Psychophysiology. 2026 Jan;63(1):e70235. doi: 10.1111/psyp.70235.
ABSTRACT
Sighing generates a reliable sympathetic cardiovascular response that, like exercise, could be leveraged in a graded “stress test” to reveal preclinical changes in cardiovascular health and stress reactivity. This study presents the fixed-interval volitional sighing (FIVS) protocol, which rhythmically paces sighs at different frequencies to systematically load the cardiovascular system. Cardiovascular and autonomic responses during the FIVS protocol were statistically dissected to independently characterize physiological responses. Sex differences were explored as a preliminary step toward characterizing factors that affect sigh reactivity.

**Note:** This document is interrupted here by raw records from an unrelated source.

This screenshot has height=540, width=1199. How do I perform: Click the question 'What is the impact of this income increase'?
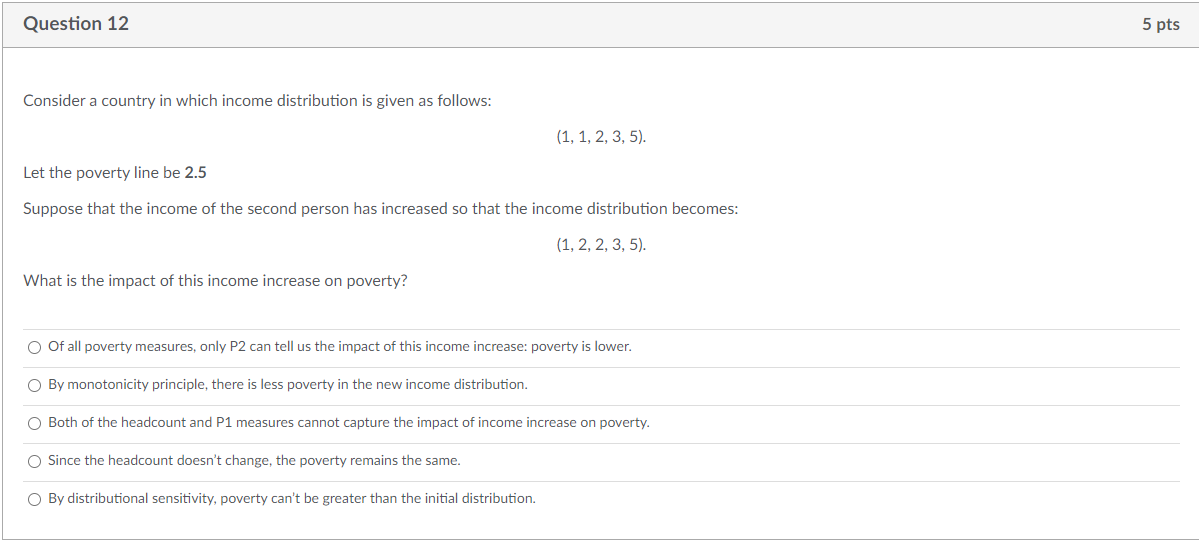coord(216,281)
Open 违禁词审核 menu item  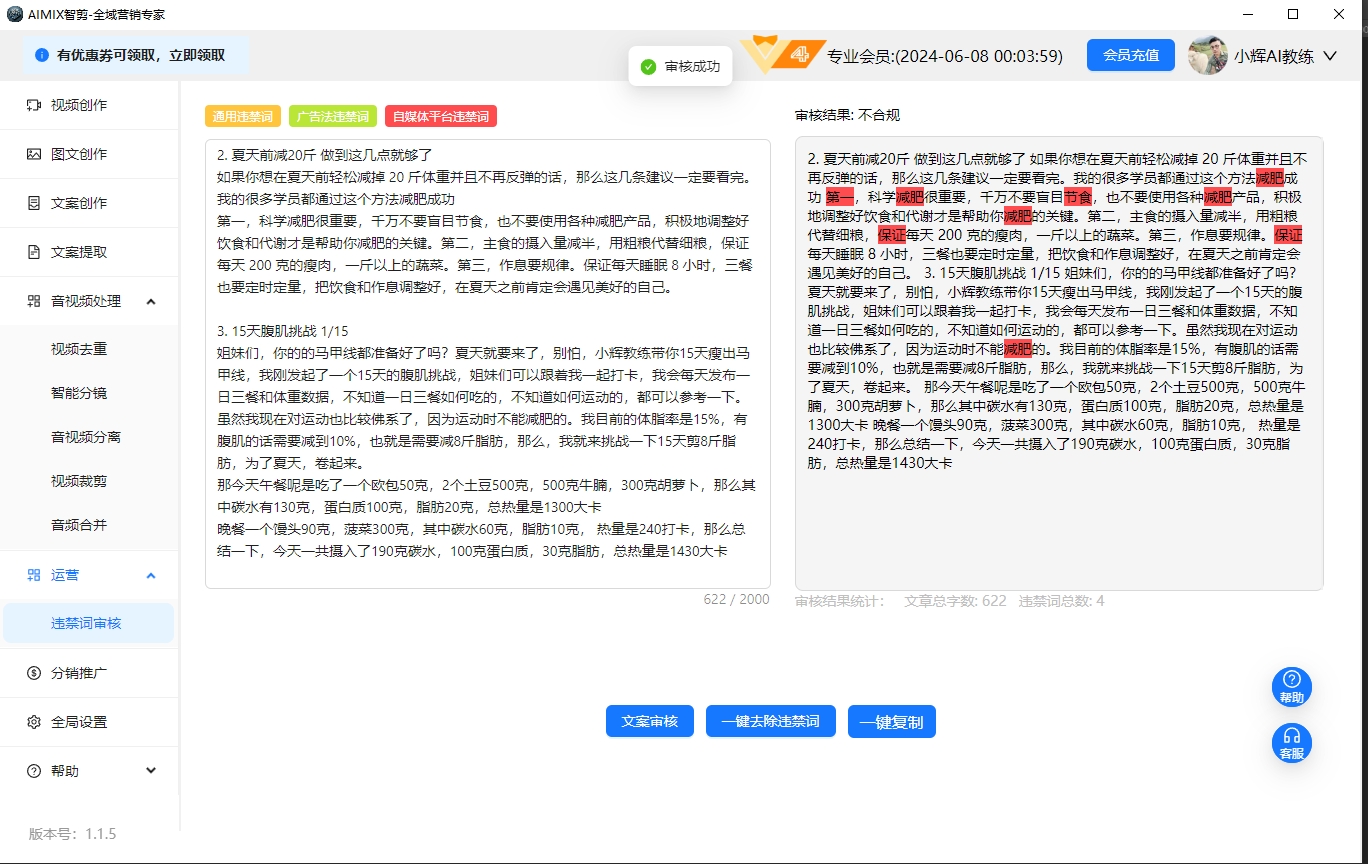point(87,623)
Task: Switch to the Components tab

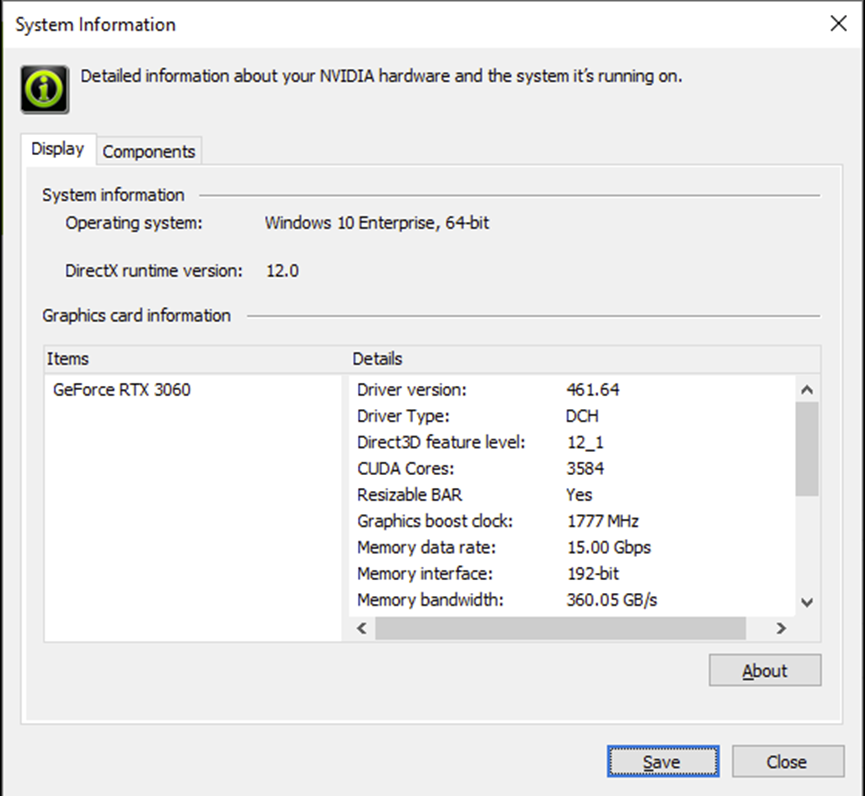Action: tap(149, 151)

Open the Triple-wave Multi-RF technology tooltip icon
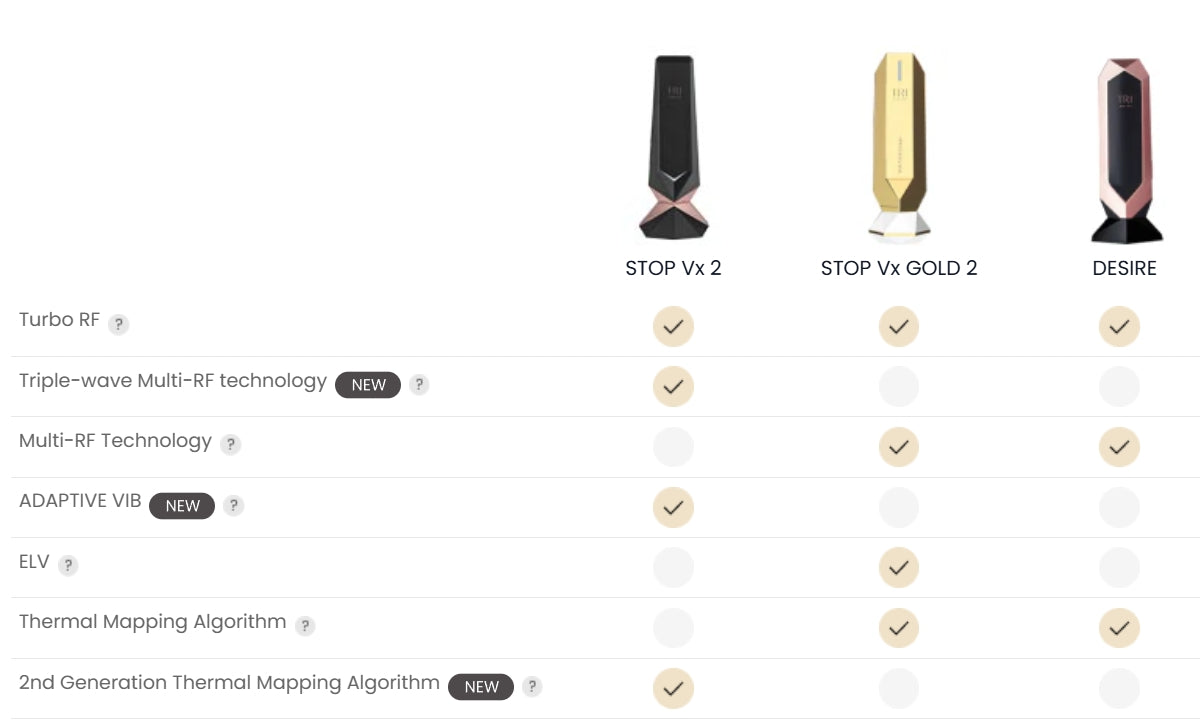(418, 384)
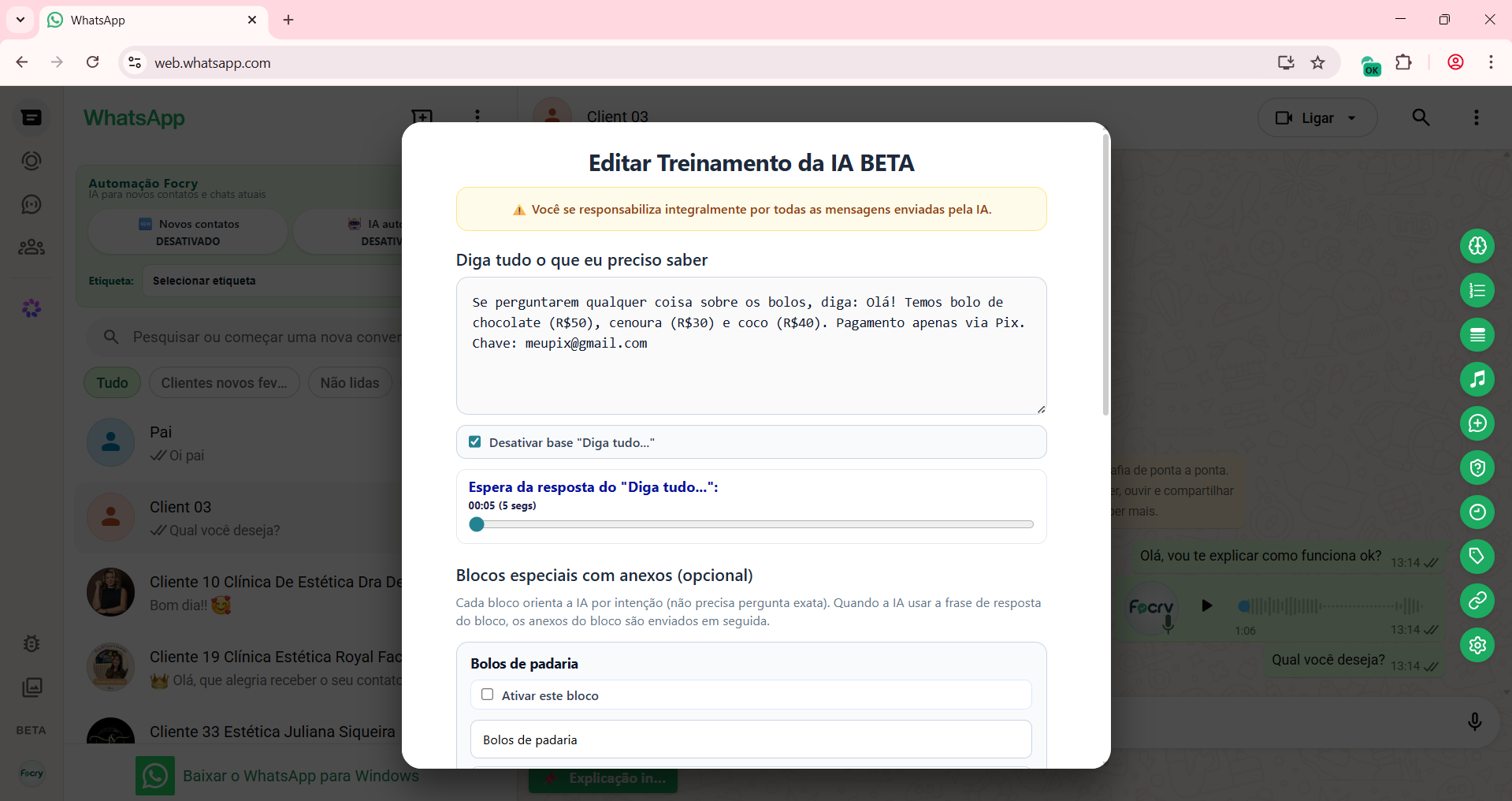Expand the Ligar call dropdown
The width and height of the screenshot is (1512, 801).
[1352, 118]

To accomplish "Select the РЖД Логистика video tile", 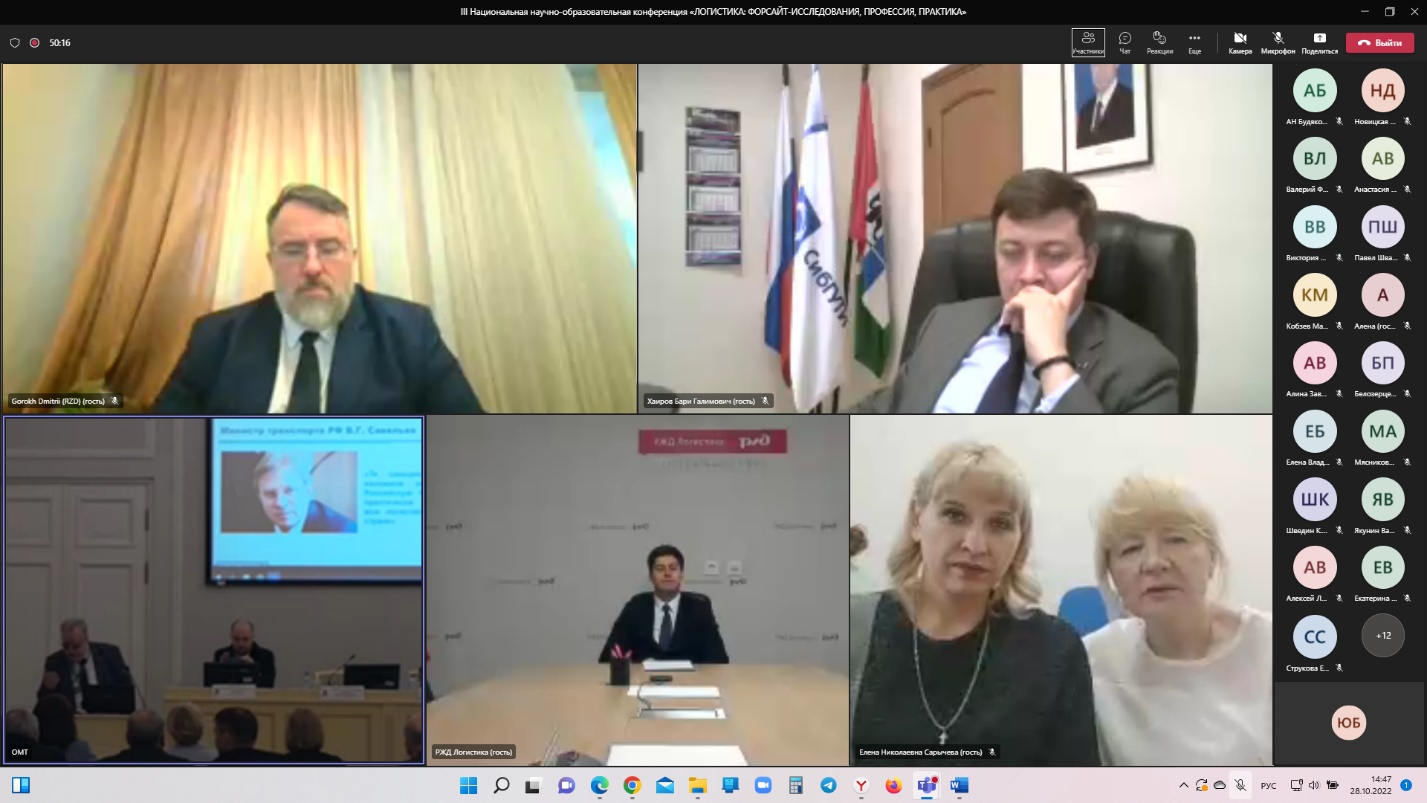I will coord(637,590).
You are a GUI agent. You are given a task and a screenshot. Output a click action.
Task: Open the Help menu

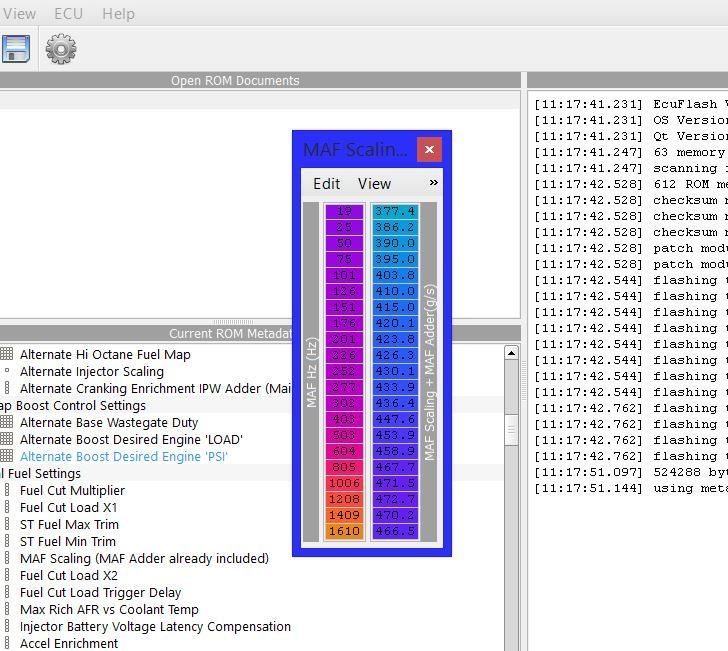coord(118,14)
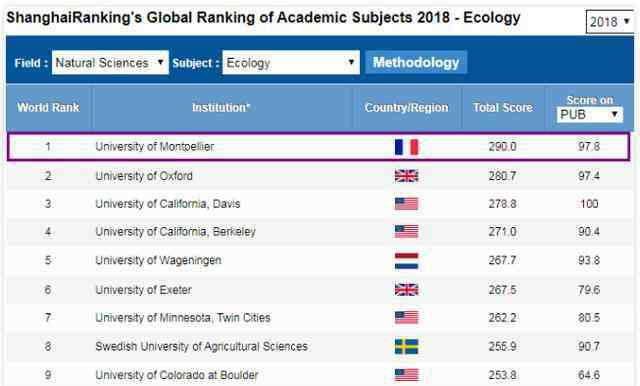
Task: Open University of Montpellier link
Action: pyautogui.click(x=155, y=146)
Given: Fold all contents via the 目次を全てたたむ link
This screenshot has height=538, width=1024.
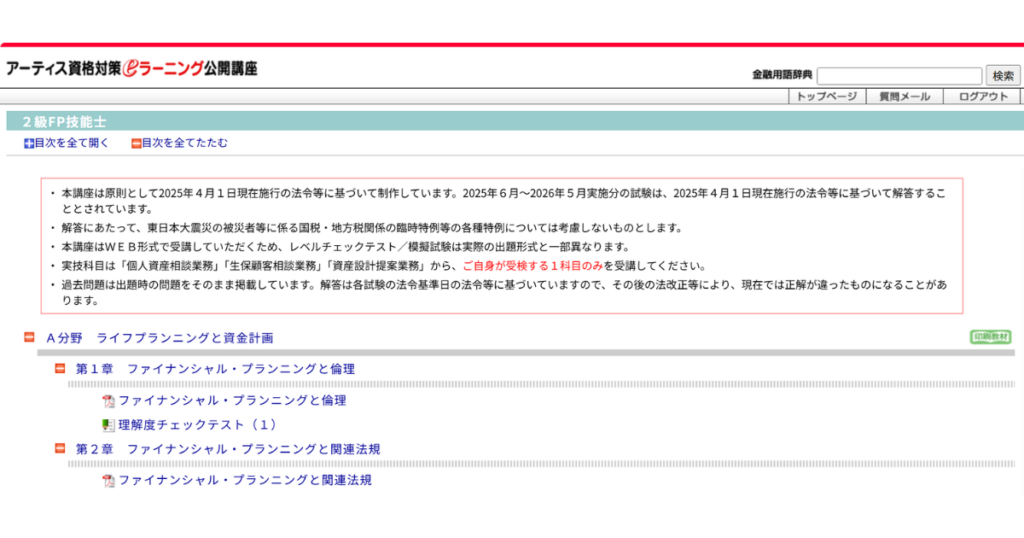Looking at the screenshot, I should [x=184, y=143].
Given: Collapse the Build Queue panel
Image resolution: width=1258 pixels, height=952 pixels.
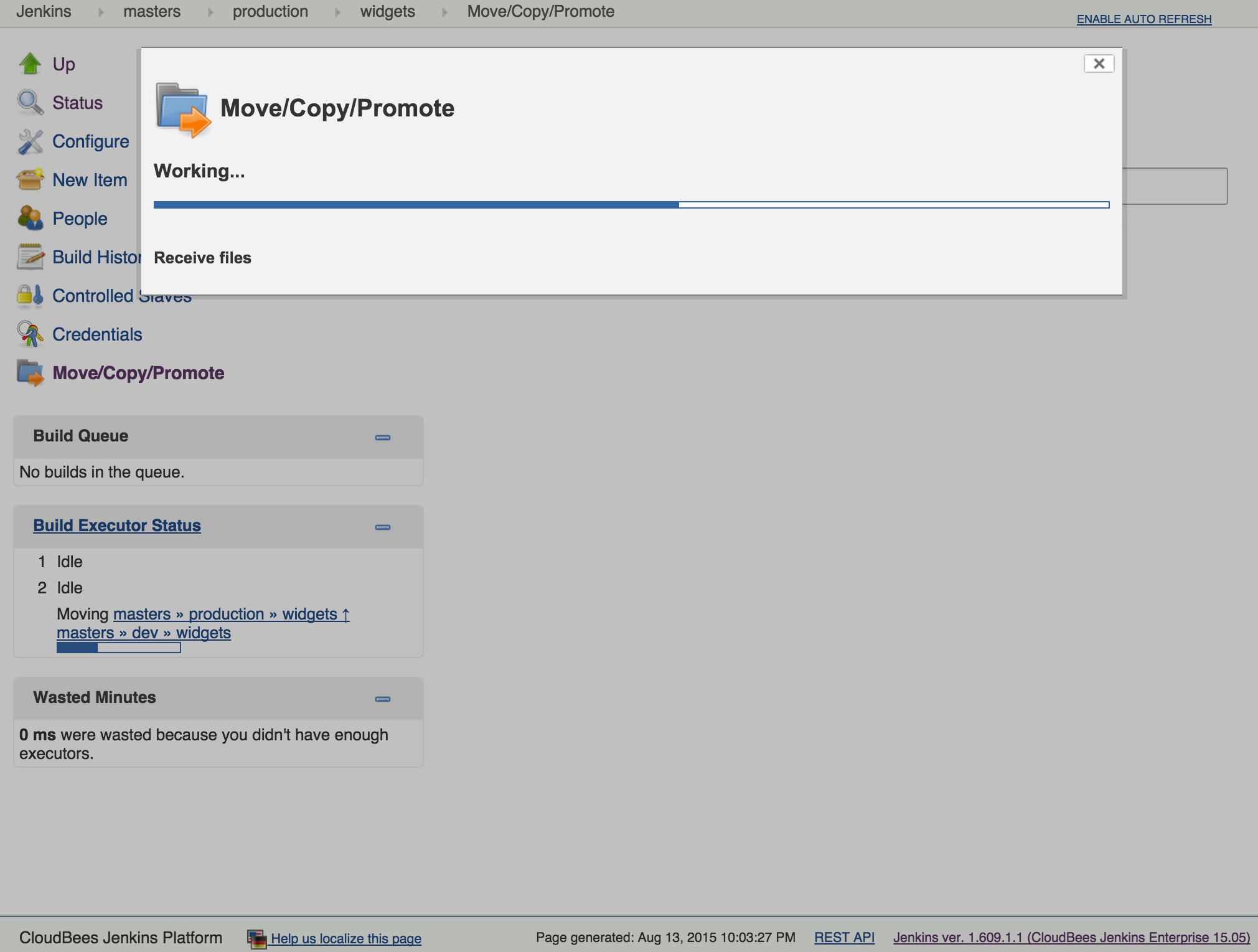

Healthy college students (n = 250, 65% female) completed a baseline task and two sighing tasks: a longer inter-sigh interval task (1 sigh per 30 s, long interval), followed by a shorter inter-sigh interval task (1 sigh per 15 s, short interval). Heart rate (HR), blood pressure, and respiration were continuously measured. Mixed models with a priori cardiorespiratory assumptions isolated HR, low-frequency heart rate variability (LF-HRV), high-frequency HRV (HF-HRV), pulse transit time variability (PTTv), mean arterial pressure (MAP), low-frequency blood pressure variability (LF-BPV), and high-frequency BPV (HF-BPV) responses to the sighing tasks. HR, LF-HRV, PTTv, MAP, and LF-BPV increased significantly from baseline to both sighing tasks, with greater changes observed during short-interval sighing. HF-BPV increased similarly from baseline to both sighing tasks. HF-HRV decreased only during the short-interval sighing task. Males exhibited greater increases than females in HR, LF-HRV, LF-BPV, HF-BPV, and PTTv but smaller decreases in HF-HRV in response to sighing. Volitional sighing elicits cardiac, vascular, and autonomic responses consistent with sympathetic activation. As time under load and loading intensity increased, greater responses were observed in several vascular and sympathetic indices. Sex differences suggest that the FIVS protocol can detect person-specific differences in cardiovascular responding. Sighing is physically accessible for most people, and the FIVS protocol may be useful as a stress test to detect early-stage cardiovascular or autonomic dysfunction.